In the world of business etiquette, nailbiting is a mortal sin. Turcola issued the other commandments of proper dining during a two-hour dinner presentation at the Student Center for sequin-shirted ladies and tie-clad gentlemen.
Do not use cloth napkins as handkerchiefs, never pass pepper shakers with a hand on the cap and don’t be caught dead holding red wine glasses by the stem, which is for white wine only, Turcola said.
The most common error is less obvious. Too many diners slather an entire slice of bread with butter and then fold it like a hotdog bun. The correct way to butter bread is one morsel at a time.
“You want to break off a piece about the size of a walnut,” Turcola said. “Then pop that into your mouth.”
The rules came faster than the meal as many students scrawled notes in between bites of hearts of lettuce salad.
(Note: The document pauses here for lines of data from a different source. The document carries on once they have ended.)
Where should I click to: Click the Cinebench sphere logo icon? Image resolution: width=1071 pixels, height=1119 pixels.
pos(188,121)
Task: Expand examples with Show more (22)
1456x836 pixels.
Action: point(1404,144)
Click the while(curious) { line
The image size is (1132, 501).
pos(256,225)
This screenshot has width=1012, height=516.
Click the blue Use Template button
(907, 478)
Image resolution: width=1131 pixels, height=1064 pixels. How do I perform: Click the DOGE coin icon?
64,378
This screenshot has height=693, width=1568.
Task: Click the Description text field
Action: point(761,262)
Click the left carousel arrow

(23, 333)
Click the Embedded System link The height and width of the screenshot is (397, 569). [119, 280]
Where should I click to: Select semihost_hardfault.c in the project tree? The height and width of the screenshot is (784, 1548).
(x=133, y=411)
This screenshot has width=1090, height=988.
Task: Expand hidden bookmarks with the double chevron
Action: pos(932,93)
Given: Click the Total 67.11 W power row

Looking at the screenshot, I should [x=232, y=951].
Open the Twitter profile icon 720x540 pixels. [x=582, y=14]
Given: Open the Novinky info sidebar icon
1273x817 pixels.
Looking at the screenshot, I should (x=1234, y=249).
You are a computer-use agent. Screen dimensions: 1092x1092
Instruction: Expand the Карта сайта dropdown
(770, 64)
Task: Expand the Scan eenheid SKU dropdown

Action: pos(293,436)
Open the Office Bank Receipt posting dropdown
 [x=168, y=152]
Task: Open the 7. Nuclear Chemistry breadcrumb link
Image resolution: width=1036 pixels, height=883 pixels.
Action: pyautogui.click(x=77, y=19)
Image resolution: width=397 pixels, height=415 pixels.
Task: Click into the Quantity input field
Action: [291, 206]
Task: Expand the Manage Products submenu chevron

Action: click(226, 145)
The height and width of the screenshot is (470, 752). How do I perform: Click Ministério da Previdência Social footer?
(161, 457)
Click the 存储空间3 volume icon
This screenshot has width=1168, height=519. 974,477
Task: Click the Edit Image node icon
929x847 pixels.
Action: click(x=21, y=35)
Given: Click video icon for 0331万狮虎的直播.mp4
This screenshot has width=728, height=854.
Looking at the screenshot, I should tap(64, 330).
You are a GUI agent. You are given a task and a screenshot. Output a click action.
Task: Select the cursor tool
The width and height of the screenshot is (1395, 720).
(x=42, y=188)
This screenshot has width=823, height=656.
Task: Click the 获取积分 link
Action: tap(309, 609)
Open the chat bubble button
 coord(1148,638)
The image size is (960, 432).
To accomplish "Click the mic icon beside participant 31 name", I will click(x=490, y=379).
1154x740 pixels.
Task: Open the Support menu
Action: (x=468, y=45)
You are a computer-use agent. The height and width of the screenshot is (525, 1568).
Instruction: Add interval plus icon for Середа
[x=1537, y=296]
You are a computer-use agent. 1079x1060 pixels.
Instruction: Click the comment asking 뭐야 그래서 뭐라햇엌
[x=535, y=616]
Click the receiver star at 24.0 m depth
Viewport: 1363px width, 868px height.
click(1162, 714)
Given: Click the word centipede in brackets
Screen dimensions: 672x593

Turcola paused at the table of Sarah Simpson, a freshman interior design major who attended the dinner, to note that Simpson, who is left-handed, should nonetheless place her water goblet to the right of her plate.
“It’s a lot to remember,” Simpson said. “Hopefully I don’t have to do this for a long time.”
Turcola offered a seven-page packet of additional “do-nots,” but coupled them with her list of “five under $50” beatitudes.
Before any job interview or high-stakes meal, a small bit of money can go a long way, Turcola said.
• a freshly ironed shirt
• manicured nails for men and women alike
• a shoe shine
• white teeth
• a haircut, especially for women whose locks are beyond shoulder length.
“Men see long hair one of two ways,” Turcola said. “It’s either as their little girl or in a romantic vein on the pillow next to them. That’s not sexist because it’s based on 16 years of research.”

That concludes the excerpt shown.